Segment Start: DATA FOR PROCESSING

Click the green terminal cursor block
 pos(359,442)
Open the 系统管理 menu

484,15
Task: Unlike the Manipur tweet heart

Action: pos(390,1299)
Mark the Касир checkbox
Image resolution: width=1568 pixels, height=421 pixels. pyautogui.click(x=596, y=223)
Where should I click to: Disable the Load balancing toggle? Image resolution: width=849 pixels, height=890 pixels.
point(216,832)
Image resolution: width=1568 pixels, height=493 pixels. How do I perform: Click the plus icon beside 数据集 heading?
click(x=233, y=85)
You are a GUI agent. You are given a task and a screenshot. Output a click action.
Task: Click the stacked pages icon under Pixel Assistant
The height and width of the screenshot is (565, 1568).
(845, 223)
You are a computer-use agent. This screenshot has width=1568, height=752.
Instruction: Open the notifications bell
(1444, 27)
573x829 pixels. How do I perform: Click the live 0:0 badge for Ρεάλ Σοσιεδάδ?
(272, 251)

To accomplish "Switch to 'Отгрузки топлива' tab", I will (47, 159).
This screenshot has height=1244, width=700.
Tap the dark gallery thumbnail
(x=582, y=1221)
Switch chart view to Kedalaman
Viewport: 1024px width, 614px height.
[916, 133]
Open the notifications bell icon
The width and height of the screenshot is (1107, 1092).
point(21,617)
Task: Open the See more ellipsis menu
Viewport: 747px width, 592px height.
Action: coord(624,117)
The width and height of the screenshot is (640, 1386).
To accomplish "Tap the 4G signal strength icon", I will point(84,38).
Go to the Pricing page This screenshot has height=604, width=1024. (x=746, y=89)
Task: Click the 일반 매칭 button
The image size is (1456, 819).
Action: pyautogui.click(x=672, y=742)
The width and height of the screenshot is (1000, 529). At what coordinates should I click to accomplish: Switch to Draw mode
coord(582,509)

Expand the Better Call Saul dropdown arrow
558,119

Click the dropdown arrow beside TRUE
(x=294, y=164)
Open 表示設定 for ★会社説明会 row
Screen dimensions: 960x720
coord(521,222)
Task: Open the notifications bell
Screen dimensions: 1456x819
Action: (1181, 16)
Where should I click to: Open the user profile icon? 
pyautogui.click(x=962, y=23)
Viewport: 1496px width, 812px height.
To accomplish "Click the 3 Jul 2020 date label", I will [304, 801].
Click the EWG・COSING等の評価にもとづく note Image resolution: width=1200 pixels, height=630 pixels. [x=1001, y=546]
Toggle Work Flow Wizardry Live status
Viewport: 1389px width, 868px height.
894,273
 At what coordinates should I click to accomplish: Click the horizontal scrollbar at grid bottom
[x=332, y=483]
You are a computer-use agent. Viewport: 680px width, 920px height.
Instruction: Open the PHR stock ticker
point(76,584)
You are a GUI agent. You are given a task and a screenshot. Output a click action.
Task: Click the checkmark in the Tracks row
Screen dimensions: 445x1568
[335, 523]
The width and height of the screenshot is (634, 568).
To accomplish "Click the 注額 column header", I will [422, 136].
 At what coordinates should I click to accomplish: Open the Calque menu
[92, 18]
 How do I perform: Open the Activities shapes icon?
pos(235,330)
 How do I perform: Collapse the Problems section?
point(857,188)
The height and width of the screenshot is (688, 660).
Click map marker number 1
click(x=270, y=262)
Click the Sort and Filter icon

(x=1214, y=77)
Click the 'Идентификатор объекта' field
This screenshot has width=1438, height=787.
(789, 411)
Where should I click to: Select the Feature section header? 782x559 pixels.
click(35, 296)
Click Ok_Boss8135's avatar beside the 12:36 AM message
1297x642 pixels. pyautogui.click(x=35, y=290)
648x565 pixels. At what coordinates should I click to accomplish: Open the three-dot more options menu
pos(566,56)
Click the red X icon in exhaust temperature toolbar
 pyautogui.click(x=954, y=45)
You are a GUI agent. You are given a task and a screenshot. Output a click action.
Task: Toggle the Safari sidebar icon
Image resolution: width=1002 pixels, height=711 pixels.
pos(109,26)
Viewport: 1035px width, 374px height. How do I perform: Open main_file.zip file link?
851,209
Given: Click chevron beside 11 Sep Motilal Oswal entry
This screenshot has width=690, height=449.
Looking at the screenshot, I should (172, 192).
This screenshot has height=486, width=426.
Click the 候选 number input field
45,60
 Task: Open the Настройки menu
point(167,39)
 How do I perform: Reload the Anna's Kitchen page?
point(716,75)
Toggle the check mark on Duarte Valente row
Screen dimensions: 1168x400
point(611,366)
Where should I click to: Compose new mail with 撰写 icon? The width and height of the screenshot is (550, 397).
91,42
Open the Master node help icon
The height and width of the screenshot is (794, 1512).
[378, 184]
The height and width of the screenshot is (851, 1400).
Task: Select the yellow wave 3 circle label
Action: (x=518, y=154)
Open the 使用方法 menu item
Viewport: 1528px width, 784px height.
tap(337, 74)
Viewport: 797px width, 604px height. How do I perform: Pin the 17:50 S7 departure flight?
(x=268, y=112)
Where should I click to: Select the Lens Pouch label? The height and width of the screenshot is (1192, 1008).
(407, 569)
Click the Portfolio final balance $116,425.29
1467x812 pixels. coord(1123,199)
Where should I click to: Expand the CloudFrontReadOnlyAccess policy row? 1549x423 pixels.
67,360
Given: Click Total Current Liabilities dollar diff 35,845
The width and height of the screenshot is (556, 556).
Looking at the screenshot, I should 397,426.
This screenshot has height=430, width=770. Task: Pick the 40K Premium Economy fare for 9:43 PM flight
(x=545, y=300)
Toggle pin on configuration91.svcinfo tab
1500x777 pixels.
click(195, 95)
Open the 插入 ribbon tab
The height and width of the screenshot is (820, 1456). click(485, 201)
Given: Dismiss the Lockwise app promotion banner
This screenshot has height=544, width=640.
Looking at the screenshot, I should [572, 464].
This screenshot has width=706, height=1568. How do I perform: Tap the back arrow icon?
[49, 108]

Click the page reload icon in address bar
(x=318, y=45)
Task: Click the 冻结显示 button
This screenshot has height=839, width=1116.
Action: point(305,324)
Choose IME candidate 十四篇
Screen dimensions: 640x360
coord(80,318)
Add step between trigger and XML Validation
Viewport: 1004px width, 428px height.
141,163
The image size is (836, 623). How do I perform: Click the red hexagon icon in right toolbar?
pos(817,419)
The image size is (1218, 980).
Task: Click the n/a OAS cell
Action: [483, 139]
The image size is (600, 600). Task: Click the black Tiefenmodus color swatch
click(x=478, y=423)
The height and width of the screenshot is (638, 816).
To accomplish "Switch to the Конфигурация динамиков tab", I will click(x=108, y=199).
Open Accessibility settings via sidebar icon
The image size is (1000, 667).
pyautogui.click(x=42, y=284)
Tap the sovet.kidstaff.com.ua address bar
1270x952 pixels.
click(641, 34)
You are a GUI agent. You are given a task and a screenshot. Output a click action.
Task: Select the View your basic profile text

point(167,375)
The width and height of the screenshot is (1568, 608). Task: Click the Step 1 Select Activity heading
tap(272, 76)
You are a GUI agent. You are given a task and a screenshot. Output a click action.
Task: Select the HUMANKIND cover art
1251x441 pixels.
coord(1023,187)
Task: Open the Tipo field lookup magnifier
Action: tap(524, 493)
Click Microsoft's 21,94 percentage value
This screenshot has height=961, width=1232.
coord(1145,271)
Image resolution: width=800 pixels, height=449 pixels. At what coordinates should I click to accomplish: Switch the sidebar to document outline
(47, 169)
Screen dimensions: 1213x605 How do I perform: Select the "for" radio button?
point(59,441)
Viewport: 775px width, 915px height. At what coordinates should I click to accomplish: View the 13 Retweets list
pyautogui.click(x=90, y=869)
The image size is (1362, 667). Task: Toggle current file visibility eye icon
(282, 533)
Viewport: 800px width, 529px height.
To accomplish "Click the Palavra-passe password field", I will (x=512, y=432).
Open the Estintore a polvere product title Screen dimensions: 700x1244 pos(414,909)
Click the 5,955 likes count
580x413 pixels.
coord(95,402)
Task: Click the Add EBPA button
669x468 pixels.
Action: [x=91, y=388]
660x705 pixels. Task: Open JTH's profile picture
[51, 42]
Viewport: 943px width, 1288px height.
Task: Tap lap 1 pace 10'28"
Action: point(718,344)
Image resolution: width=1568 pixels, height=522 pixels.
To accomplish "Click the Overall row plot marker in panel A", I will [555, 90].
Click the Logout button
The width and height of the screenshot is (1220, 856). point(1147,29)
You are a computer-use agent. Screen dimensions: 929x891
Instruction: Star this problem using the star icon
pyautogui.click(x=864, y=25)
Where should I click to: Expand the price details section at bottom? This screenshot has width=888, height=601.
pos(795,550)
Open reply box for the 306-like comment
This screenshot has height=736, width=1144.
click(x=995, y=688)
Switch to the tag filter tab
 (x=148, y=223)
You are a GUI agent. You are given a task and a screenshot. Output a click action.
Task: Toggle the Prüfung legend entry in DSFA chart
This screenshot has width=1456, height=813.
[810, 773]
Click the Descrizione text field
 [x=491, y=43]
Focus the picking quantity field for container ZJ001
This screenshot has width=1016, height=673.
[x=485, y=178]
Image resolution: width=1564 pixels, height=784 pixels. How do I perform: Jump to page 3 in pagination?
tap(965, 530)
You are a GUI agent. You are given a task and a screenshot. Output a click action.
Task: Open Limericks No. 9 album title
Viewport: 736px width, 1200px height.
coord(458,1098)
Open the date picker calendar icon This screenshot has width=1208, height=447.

Segment End: DATA FOR PROCESSING

__ASSIGNED TASK__. Go through the data and gather every line that holds "chart".

__OUTPUT OF THE TASK__.
Switch chart view to Kedalaman
Task: Toggle the Prüfung legend entry in DSFA chart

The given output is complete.